The stranger could be a person of a different faith or from a different ethnic or a racial group or from a different social class. It is amazing to notice in social gatherings people look for familiar faces to join them. Celebrating the anniversaries of the Center for Interfaith Studies and Dialogue, I try to mix people at the dining tables but there are many who prefer to sit at the table with their own people. Many would not go to a party where some faces are not familiar.

The Qur’an calls for respecting and extending a helping hand to all strangers: “And worship God [alone], and do not ascribe divinity, in any way, to aught beside Him. And do good unto your parents, and near of kin, and unto orphans, and the needy, and the neighbor from among your own people, and the neighbor who is a stranger, and the friend by your side, and the wayfarer, …” (4:36). Any person with whom we come in contact, whether a stranger or not, must be treated with respect and kindness. On one occasion, Prophet Muhammad asked some people: “Is there any stranger amongst you?” They said, “No except the son of our sister.” Allah’s Apostle said, “The son of the sister of some people belongs to them.”* The Prophet meant that the stranger should be no more treated as a stranger but as one belonging to them.

Many times strangers are not received with open hearts, but rather poorly treated. People in pre-Islamic Arabia discriminated between races and different social classes. When Islam asked its believers to stand shoulder to shoulder in straight lines during the daily worship in Islam, the rich, the masters and the tribal leaders of the pre-Islamic Arabia refused to enter the new religion, objecting to the concept of equality in Islam.

Islam stands for one people under one God. All people are children of Adam and Eve in Islam. The division of people in different colors, races, tongues, cultures and faiths is intended to help know each other better by building relationships and not treating others as strangers (49:13).

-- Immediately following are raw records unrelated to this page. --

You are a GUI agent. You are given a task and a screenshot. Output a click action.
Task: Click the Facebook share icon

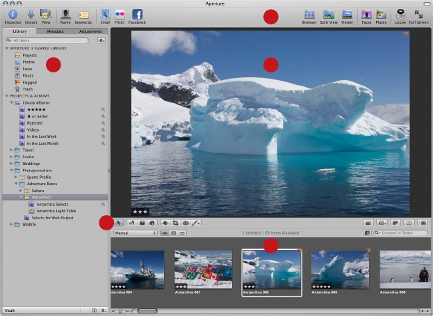click(138, 14)
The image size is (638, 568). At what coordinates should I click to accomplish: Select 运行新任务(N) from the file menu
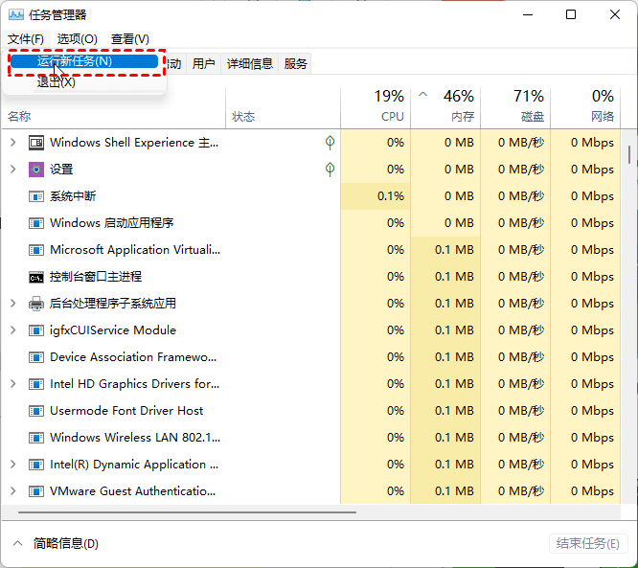tap(84, 61)
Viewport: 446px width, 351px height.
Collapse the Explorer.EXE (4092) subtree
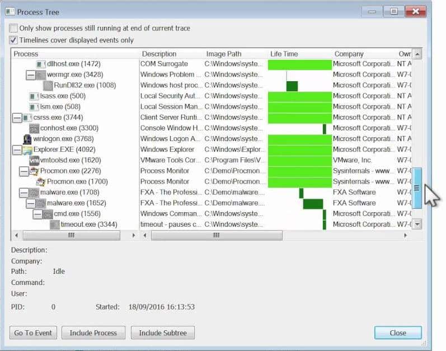(x=17, y=149)

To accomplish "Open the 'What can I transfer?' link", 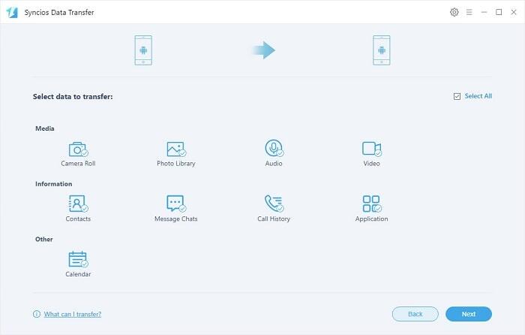I will [72, 314].
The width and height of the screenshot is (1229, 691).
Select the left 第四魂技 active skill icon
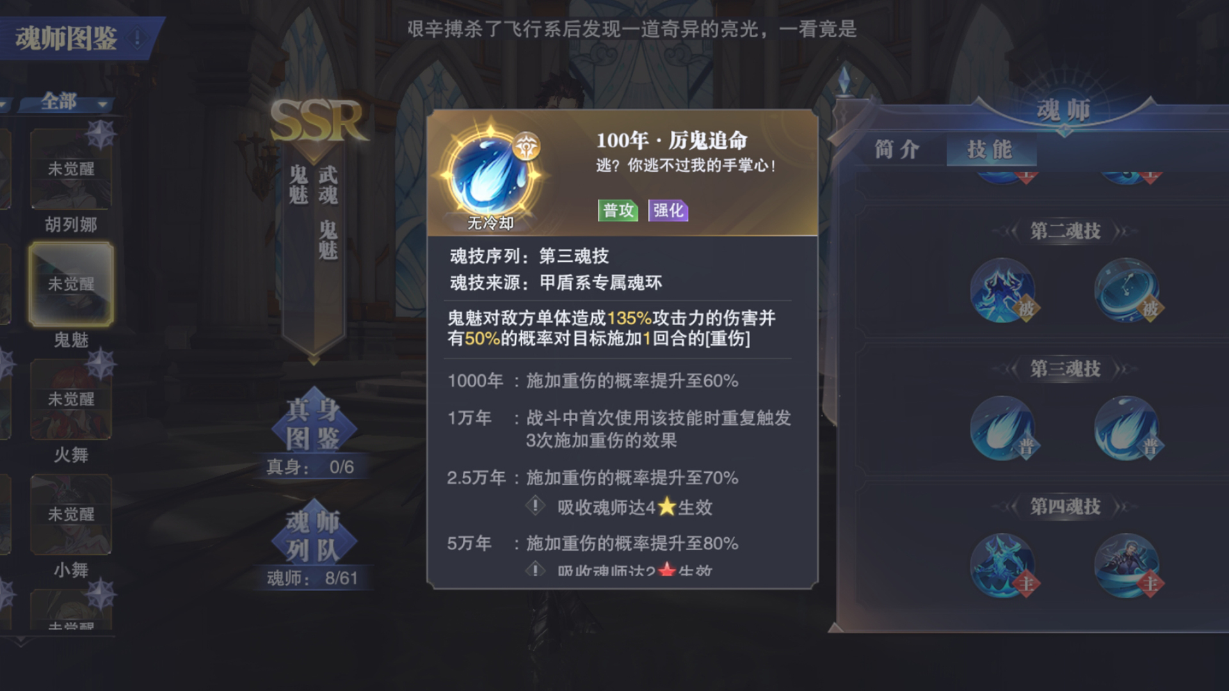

Strangers constitute a minority in the community. The stranger may be from one’s same ethnic group or race but different from the rest because of his or her religion. Strangers are also those who rectify what other people ruin. Talking about Islam, Prophet Muhammad said that Islam started as a stranger, with only a few people believing in it, and it will eventually go back to being a stranger as it started, with only a few people adhering to it, so it is important give glad tidings to the strangers. When his companions asked who these strangers were, the Prophet said they were those who maintain themselves upon righteousness when people become corrupt.*

The word for stranger in Arabic is Ghareeb. In one sense, we are all strangers living in this world. Abdullah bin ‘Umar said, “Allah’s Apostle took hold of my shoulder and said, ‘Be in this world as if you were a stranger or a traveler.’” The sub-narrator added: Ibn ‘Umar used to say, “If you survive till the evening, do not expect to be alive in the morning, and if you survive till the morning, do not expect to be alive in the evening, and take from your health for your sickness, and [take] from your life for your death.”* The abode of God alone is permanent; therefore, living as a stranger in this world leads to a righteous life and makes us capable of pleasing God and being blessed.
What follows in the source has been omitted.